The project used the Patent assignment data from USPTO (https://www.uspto.gov/) to analyze what is happening in different sectors. The assignment activity is the activity happens between company to company or person to company. This usually might be a merger/acquisition or an employee assigns its patents to the current employer etc.
The first stage capstone mainly looks into the data numerically, e.g. how many patents are being assigned each year; what are the major companies in the sector that are dominating the assignment activities etc.
This second stage of capstone extracts the titles of those assigned patents for key words extraction and trying to find what is the research trend inside the sector (I set a cut-off time at 2010 to reduce the file size).
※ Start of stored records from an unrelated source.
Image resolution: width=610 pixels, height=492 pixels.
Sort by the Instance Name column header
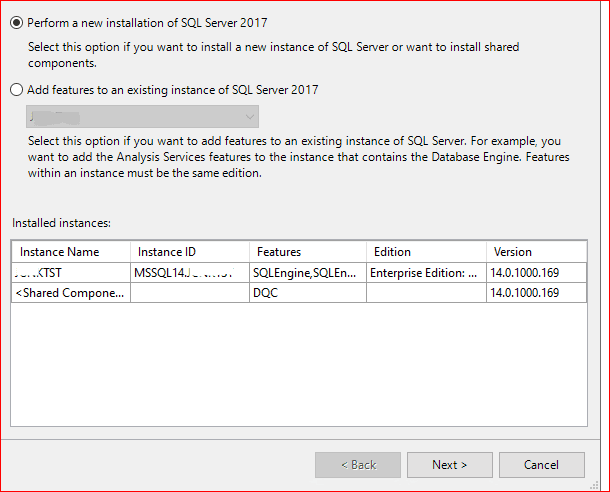coord(70,252)
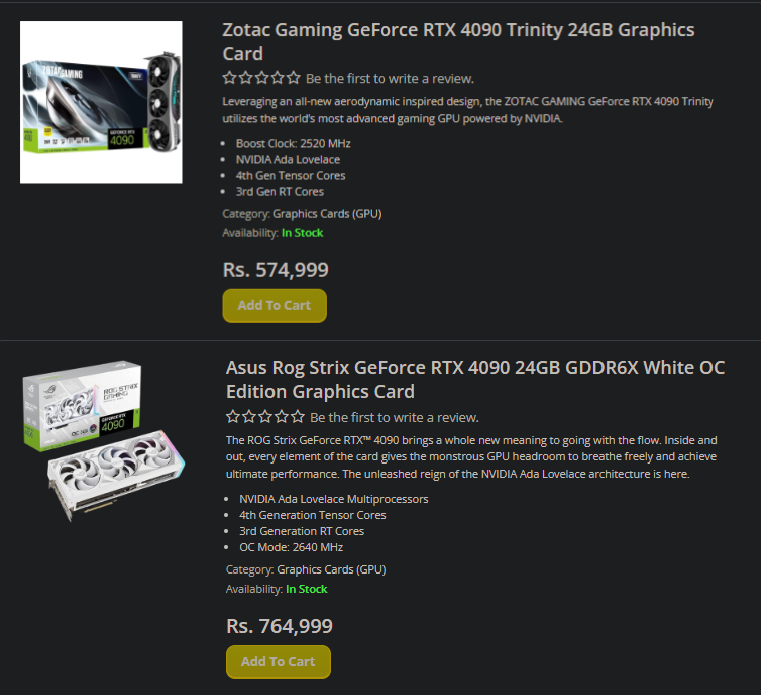The width and height of the screenshot is (761, 695).
Task: Click the first rating star for Asus Rog Strix
Action: click(233, 417)
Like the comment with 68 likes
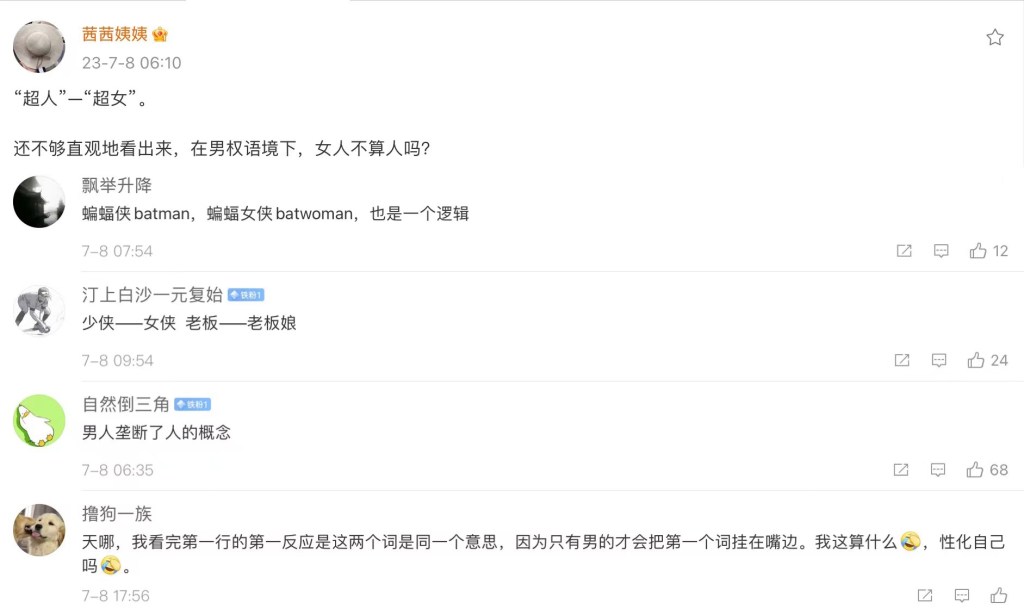 point(975,470)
After cleaning the text data, Latent Dirichlet allocation (LDA) is used for topic modeling to find the main topics in each sector. Also, KMeans and Affinity Propagation are tried for comparision of different clustering method and find the most meaningful number of clusters. For visualizations, pyLDAvis package (https://pyldavis.readthedocs.io/en/latest/readme.html) is used for an interactive interface.
The interactive plots need to be downloaded as html to view on local computer.
Inside the interactive plots folder, 10 files each represent a model ran for that sector. It shows the top hot words appeared in that sector.
For 'other topics' folder, there are some codes I tried to study the relationship between stock price and patent assignment, which no meaningful relationship is revealed at this moment.